We also myth-bust. When the plastic pollution issue first entered public awareness, the mainstream media sensationalized the issue so dramatically and badly. To say there is a Texas-sized island of trash in the Pacific Ocean is nonsense, and it sparked all these misguided innovations for mechanisms to clean up trash in the ocean, such as a 1-kilometer array of moorings and booms that got 2 million dollars in crowd funding. Going into the ocean with big machines is not a good use of resources because the plastic is fragmenting into little peices and dispersing across 2/3 of the planet’s surface. Maybe you will capture fishing buoys and derelict fishing nets, but you won’t get the microplastics. I would like to think that giving this number of how much trash is out there can help us make some smart decisions about what should be done. Let’s get a better handle on front-end solutions–better product design or systems of recovery that work.
There are also some intentional myths around “bioplastics,” such as Coca Cola’s PlantBottle™ made from “30% plants.” That’s just using 30% modern plants to make the same polymer that fossil fuels are used to make, with the exact same ocean impact. But put a leaf on it, and it sells.
Have you received any response from the plastic industry?
The coalition Save the Plastic Bag does not like what we do. They receive funding from the American Chemistry Council, a trade organization that fights for interests of the plastic industry. When 5 Gyres displayed part of the original junk raft on the California State House steps in 2009, ACC representatives dressed in black circled the raft and pulled reporters aside to talk about opportunities for recycling. They fight all legislation to ban micro-beads, plastic bags, foam, and anything that stops production of plastics regardless if it’s the right thing to do for people and planet.

▶ _Supplied information_

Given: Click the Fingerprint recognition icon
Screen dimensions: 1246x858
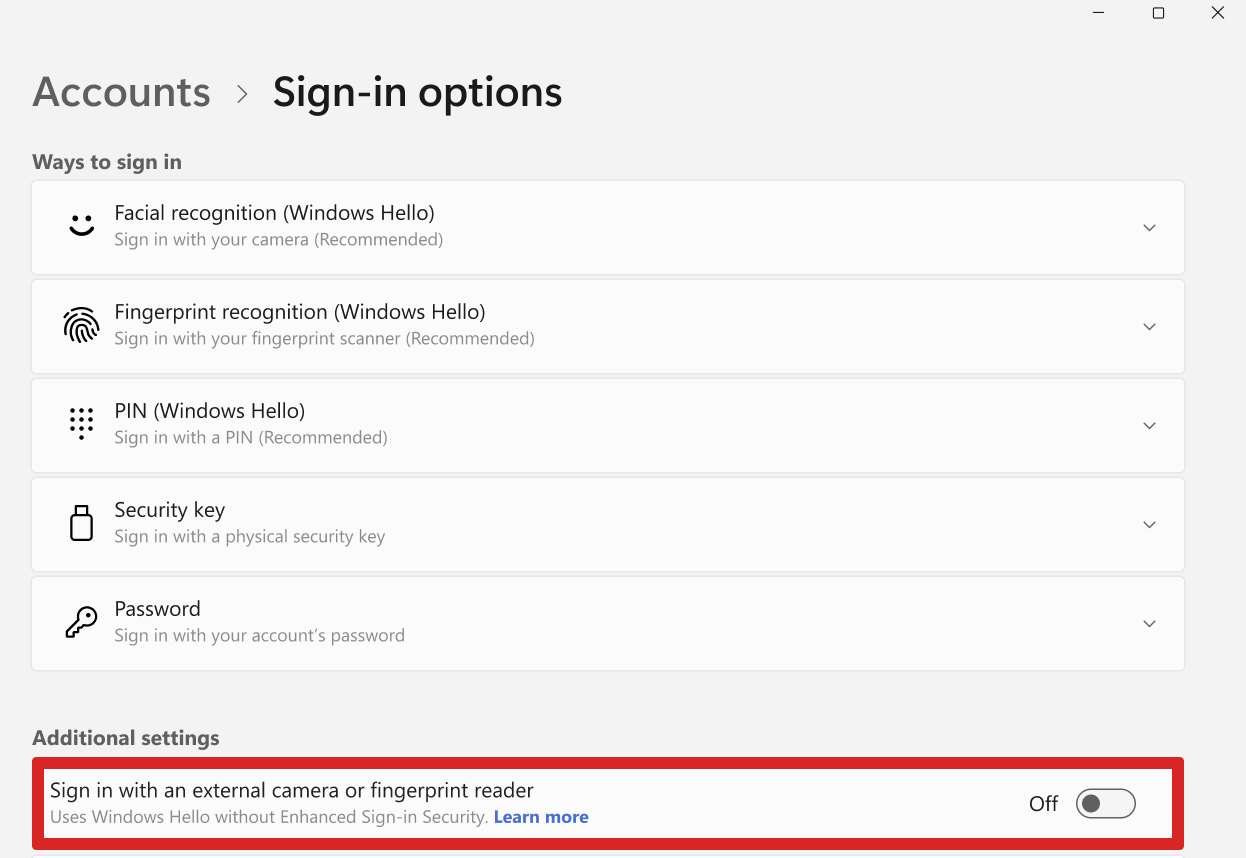Looking at the screenshot, I should click(x=81, y=325).
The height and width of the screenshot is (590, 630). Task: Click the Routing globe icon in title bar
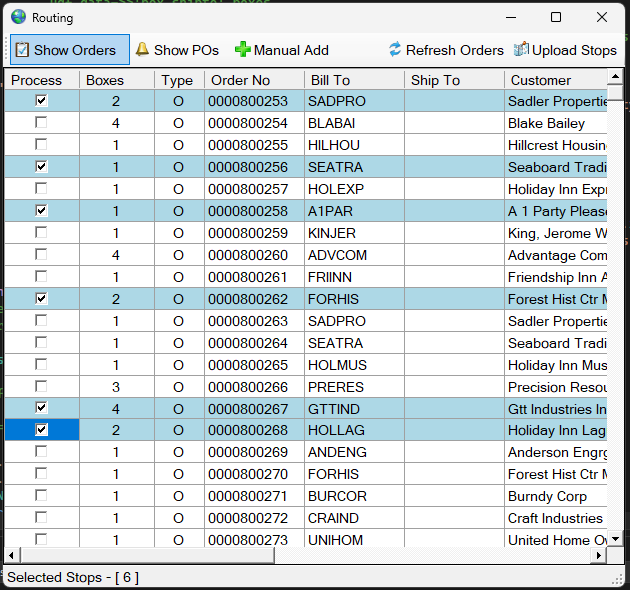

▶ _Prompt 1_
In the interview on plastic pollution, how much crowd funding did the 1-kilometer array of moorings and booms receive?
▶ _Prompt 2_
Extend the interview on plastic pollution beyond its last sentence.

▶ _Written reply 1_
2 million dollars

▶ _Written reply 2_
You have created art exhibits ‘Saving our Synthetic Seas’ and ‘Junk and Gyre.’ Why do you add an artistic aspect to your work?
Our traveling exhibits display eclectic pieces, such as my first junk raft, a surf board covered in cigarette lighters found inside bird skeletons, a tangled mass of plastic bags from a camel’s stomach, plastic face casts of ocean explorers Sylvia Earle, Charles Moore, and Hideshige Takada, and my wife’s pregnant body cast in melted plastic bits from around the world, for example. I find art work to be a very strong communicator. See, I enjoy working with scientists but I realize they are not always the best communicators. With the current environmental problems and expanding population, we scientists can’t do our work in a vacuum publish in journals and walk away. I feel that scientists have an obligation to make sure that research has an impact.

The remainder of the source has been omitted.